Ten years after the 1989 Beer Orders, the act that forced the big brewing families to put 11,000 of their premises on the market, these three men between them control almost 8,000 pubs and have designs on thousands more. They are part of a brat pack of maverick landlords, whose innovations have overturned centuries of tradition - causing historic publicans like Bass, Allied Domecq and Scottish & Newcastle to reinvent their businesses.

Tuppen runs Enterprise Inns, a quoted company with 2,270 pubs around the country. Thorley's Unique Pub Company has 2,614 premises.

Osmond works for Punch Taverns, a privately owned operator with 1,800 establishments. He is battling to make Punch the nation's biggest landlord by securing the 3,600 pubs that Allied Domecq has put up for sale. Osmond's ambition has brought him head-to-head with the beer establishment (the beerage) in the shape of Whitbread, which last week announced a deal to buy the Allied estate.

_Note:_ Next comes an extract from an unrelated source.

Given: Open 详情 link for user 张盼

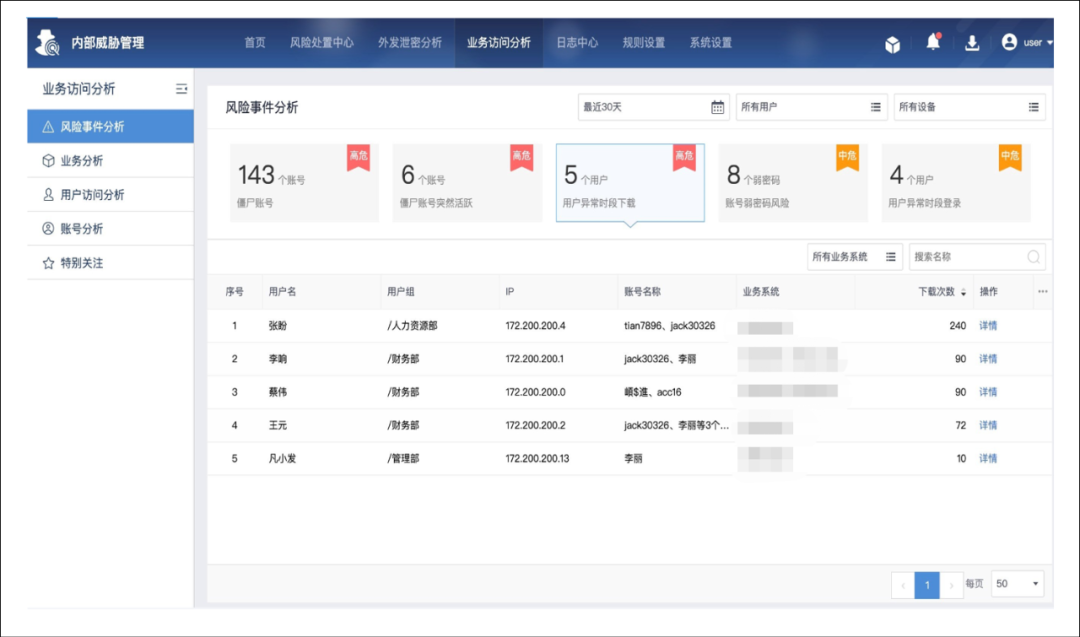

While the likes of Thorley, Tuppen and Osmond have spent the last few years gobbling up unwanted pubs, the aristocrats of brewing have been busily spewing them out. Allied Domecq, formerly Allied Lyons, is the latest of the big names to signal its retreat. The Beer Orders limited Bass's estate to under 4,700 outlets, prompting the company to indicate that its future lies in hotels. With Greenalls also slimming its portfolio, Whitbread's fight for the Allied estate represents the beerage's last stand against upstarts like Osmond.

The idea of entering the pub trade first entered Tuppen's mind 10 years ago when he realised the implications of the Beer Orders.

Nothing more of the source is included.